● **Exercise description**: Repeat the records below exactly.

● **Records provided**:
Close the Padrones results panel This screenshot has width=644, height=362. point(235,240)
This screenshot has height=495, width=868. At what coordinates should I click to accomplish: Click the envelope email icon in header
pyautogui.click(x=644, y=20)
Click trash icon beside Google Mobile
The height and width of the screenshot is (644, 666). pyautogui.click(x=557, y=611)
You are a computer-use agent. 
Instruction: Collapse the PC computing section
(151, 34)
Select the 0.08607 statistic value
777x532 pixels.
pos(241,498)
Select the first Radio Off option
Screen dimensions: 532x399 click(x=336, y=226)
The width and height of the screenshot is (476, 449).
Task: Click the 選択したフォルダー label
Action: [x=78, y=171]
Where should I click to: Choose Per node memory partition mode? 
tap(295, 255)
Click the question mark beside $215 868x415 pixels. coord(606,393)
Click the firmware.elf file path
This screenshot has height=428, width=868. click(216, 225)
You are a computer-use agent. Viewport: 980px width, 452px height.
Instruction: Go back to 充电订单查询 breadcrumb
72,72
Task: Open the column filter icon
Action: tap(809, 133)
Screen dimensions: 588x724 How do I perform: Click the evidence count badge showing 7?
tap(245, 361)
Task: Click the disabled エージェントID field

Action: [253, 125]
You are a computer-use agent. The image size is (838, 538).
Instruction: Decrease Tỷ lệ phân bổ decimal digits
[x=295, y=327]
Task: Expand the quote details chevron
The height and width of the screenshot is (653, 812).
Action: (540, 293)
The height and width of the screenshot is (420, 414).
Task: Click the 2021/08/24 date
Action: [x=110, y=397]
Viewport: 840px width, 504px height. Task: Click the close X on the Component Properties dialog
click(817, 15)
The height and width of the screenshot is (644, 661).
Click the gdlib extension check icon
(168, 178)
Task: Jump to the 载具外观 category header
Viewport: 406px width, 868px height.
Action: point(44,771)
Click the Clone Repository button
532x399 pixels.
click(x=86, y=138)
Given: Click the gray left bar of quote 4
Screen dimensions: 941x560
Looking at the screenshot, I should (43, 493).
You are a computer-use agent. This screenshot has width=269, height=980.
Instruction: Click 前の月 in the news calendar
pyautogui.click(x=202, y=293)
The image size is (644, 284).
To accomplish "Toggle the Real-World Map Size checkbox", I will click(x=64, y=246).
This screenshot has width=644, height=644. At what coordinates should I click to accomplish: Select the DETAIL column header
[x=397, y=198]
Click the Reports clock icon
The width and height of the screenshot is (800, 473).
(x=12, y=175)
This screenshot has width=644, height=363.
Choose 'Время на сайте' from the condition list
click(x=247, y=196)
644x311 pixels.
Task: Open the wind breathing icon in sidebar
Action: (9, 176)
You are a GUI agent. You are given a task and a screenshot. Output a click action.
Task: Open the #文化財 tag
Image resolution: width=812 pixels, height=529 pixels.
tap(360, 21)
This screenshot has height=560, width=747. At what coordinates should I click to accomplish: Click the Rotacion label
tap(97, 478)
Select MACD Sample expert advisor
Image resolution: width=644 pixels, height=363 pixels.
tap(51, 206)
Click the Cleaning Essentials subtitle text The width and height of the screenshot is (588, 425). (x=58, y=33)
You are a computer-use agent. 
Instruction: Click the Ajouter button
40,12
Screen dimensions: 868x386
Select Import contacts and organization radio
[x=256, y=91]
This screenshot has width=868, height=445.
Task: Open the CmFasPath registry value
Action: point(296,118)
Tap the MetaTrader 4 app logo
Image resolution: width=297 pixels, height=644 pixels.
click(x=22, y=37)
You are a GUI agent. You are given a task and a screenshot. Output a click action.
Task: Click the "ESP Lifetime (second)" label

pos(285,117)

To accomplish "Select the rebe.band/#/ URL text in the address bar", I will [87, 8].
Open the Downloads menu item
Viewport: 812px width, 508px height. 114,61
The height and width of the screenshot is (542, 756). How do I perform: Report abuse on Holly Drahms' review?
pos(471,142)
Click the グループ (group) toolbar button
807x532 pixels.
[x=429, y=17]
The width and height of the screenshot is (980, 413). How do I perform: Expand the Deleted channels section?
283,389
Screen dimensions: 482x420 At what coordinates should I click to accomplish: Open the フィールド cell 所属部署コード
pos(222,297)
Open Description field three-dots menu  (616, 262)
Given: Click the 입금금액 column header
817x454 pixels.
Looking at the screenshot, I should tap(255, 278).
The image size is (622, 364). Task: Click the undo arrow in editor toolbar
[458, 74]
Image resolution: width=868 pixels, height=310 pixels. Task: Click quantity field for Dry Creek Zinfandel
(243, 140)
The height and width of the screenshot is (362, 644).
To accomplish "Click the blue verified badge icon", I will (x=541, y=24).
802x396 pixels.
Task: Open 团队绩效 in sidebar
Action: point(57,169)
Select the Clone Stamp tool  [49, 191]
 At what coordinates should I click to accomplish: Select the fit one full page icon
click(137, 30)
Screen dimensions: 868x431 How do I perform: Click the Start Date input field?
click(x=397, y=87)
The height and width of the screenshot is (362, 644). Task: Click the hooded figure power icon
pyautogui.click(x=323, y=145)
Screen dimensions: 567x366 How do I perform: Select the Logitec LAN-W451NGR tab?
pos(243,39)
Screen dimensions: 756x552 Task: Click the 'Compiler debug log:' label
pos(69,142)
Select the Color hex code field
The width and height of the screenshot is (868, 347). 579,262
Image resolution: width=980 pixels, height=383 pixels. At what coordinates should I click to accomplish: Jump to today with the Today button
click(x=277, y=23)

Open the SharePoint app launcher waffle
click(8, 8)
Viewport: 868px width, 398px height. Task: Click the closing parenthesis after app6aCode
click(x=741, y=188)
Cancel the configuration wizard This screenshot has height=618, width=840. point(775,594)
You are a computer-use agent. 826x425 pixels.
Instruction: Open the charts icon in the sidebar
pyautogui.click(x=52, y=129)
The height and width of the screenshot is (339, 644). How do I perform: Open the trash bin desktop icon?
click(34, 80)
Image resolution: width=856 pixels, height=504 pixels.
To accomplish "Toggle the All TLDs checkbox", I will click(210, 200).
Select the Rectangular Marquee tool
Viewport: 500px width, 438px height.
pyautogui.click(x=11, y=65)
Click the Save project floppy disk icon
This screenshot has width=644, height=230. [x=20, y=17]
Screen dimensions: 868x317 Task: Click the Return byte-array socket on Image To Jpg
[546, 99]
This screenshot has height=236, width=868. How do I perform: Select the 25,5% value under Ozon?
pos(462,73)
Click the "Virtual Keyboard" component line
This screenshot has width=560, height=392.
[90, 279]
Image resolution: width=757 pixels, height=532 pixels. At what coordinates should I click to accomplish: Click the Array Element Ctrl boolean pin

● **Response box**:
Close the Padrones results panel This screenshot has width=644, height=362. point(235,240)
This screenshot has height=495, width=868. At what coordinates should I click to accomplish: Click the envelope email icon in header
pyautogui.click(x=644, y=20)
Click trash icon beside Google Mobile
The height and width of the screenshot is (644, 666). pyautogui.click(x=557, y=611)
You are a computer-use agent. 
Instruction: Collapse the PC computing section
(151, 34)
Select the 0.08607 statistic value
777x532 pixels.
pos(241,498)
Select the first Radio Off option
Screen dimensions: 532x399 click(x=336, y=226)
The width and height of the screenshot is (476, 449).
Task: Click the 選択したフォルダー label
Action: [x=78, y=171]
Where should I click to: Choose Per node memory partition mode? 
tap(295, 255)
Click the question mark beside $215 868x415 pixels. coord(606,393)
Click the firmware.elf file path
This screenshot has height=428, width=868. click(216, 225)
You are a computer-use agent. Viewport: 980px width, 452px height.
Instruction: Go back to 充电订单查询 breadcrumb
72,72
Task: Open the column filter icon
Action: tap(809, 133)
Screen dimensions: 588x724 How do I perform: Click the evidence count badge showing 7?
tap(245, 361)
Task: Click the disabled エージェントID field

Action: [253, 125]
You are a computer-use agent. The image size is (838, 538).
Instruction: Decrease Tỷ lệ phân bổ decimal digits
[x=295, y=327]
Task: Expand the quote details chevron
The height and width of the screenshot is (653, 812).
Action: (540, 293)
The height and width of the screenshot is (420, 414).
Task: Click the 2021/08/24 date
Action: [x=110, y=397]
Viewport: 840px width, 504px height. Task: Click the close X on the Component Properties dialog
click(817, 15)
The height and width of the screenshot is (644, 661).
Click the gdlib extension check icon
(168, 178)
Task: Jump to the 载具外观 category header
Viewport: 406px width, 868px height.
Action: point(44,771)
Click the Clone Repository button
532x399 pixels.
click(x=86, y=138)
Given: Click the gray left bar of quote 4
Screen dimensions: 941x560
Looking at the screenshot, I should (43, 493).
You are a computer-use agent. This screenshot has width=269, height=980.
Instruction: Click 前の月 in the news calendar
pyautogui.click(x=202, y=293)
The image size is (644, 284).
To accomplish "Toggle the Real-World Map Size checkbox", I will click(x=64, y=246).
This screenshot has width=644, height=644. At what coordinates should I click to accomplish: Select the DETAIL column header
[x=397, y=198]
Click the Reports clock icon
The width and height of the screenshot is (800, 473).
(x=12, y=175)
This screenshot has width=644, height=363.
Choose 'Время на сайте' from the condition list
click(x=247, y=196)
644x311 pixels.
Task: Open the wind breathing icon in sidebar
Action: (9, 176)
You are a GUI agent. You are given a task and a screenshot. Output a click action.
Task: Open the #文化財 tag
Image resolution: width=812 pixels, height=529 pixels.
tap(360, 21)
This screenshot has height=560, width=747. At what coordinates should I click to accomplish: Click the Rotacion label
tap(97, 478)
Select MACD Sample expert advisor
Image resolution: width=644 pixels, height=363 pixels.
tap(51, 206)
Click the Cleaning Essentials subtitle text The width and height of the screenshot is (588, 425). (x=58, y=33)
You are a computer-use agent. 
Instruction: Click the Ajouter button
40,12
Screen dimensions: 868x386
Select Import contacts and organization radio
[x=256, y=91]
This screenshot has width=868, height=445.
Task: Open the CmFasPath registry value
Action: point(296,118)
Tap the MetaTrader 4 app logo
Image resolution: width=297 pixels, height=644 pixels.
click(x=22, y=37)
You are a GUI agent. You are given a task and a screenshot. Output a click action.
Task: Click the "ESP Lifetime (second)" label

pos(285,117)

To accomplish "Select the rebe.band/#/ URL text in the address bar", I will [87, 8].
Open the Downloads menu item
Viewport: 812px width, 508px height. 114,61
The height and width of the screenshot is (542, 756). How do I perform: Report abuse on Holly Drahms' review?
pos(471,142)
Click the グループ (group) toolbar button
807x532 pixels.
[x=429, y=17]
The width and height of the screenshot is (980, 413). How do I perform: Expand the Deleted channels section?
283,389
Screen dimensions: 482x420 At what coordinates should I click to accomplish: Open the フィールド cell 所属部署コード
pos(222,297)
Open Description field three-dots menu  (616, 262)
Given: Click the 입금금액 column header
817x454 pixels.
Looking at the screenshot, I should tap(255, 278).
The image size is (622, 364). Task: Click the undo arrow in editor toolbar
[458, 74]
Image resolution: width=868 pixels, height=310 pixels. Task: Click quantity field for Dry Creek Zinfandel
(243, 140)
The height and width of the screenshot is (362, 644).
To accomplish "Click the blue verified badge icon", I will (x=541, y=24).
802x396 pixels.
Task: Open 团队绩效 in sidebar
Action: point(57,169)
Select the Clone Stamp tool  [49, 191]
 At what coordinates should I click to accomplish: Select the fit one full page icon
click(137, 30)
Screen dimensions: 868x431 How do I perform: Click the Start Date input field?
click(x=397, y=87)
The height and width of the screenshot is (362, 644). Task: Click the hooded figure power icon
pyautogui.click(x=323, y=145)
Screen dimensions: 567x366 How do I perform: Select the Logitec LAN-W451NGR tab?
pos(243,39)
Screen dimensions: 756x552 Task: Click the 'Compiler debug log:' label
pos(69,142)
Select the Color hex code field
The width and height of the screenshot is (868, 347). 579,262
Image resolution: width=980 pixels, height=383 pixels. At what coordinates should I click to accomplish: Jump to today with the Today button
click(x=277, y=23)

Open the SharePoint app launcher waffle
click(8, 8)
Viewport: 868px width, 398px height. Task: Click the closing parenthesis after app6aCode
click(x=741, y=188)
Cancel the configuration wizard This screenshot has height=618, width=840. point(775,594)
You are a computer-use agent. 826x425 pixels.
Instruction: Open the charts icon in the sidebar
pyautogui.click(x=52, y=129)
The height and width of the screenshot is (339, 644). How do I perform: Open the trash bin desktop icon?
click(34, 80)
Image resolution: width=856 pixels, height=504 pixels.
To accomplish "Toggle the All TLDs checkbox", I will click(210, 200).
Select the Rectangular Marquee tool
Viewport: 500px width, 438px height.
pyautogui.click(x=11, y=65)
Click the Save project floppy disk icon
This screenshot has width=644, height=230. [x=20, y=17]
Screen dimensions: 868x317 Task: Click the Return byte-array socket on Image To Jpg
[546, 99]
This screenshot has height=236, width=868. How do I perform: Select the 25,5% value under Ozon?
pos(462,73)
Click the "Virtual Keyboard" component line
This screenshot has width=560, height=392.
[90, 279]
Image resolution: width=757 pixels, height=532 pixels. At what coordinates should I click to accomplish: Click the Array Element Ctrl boolean pin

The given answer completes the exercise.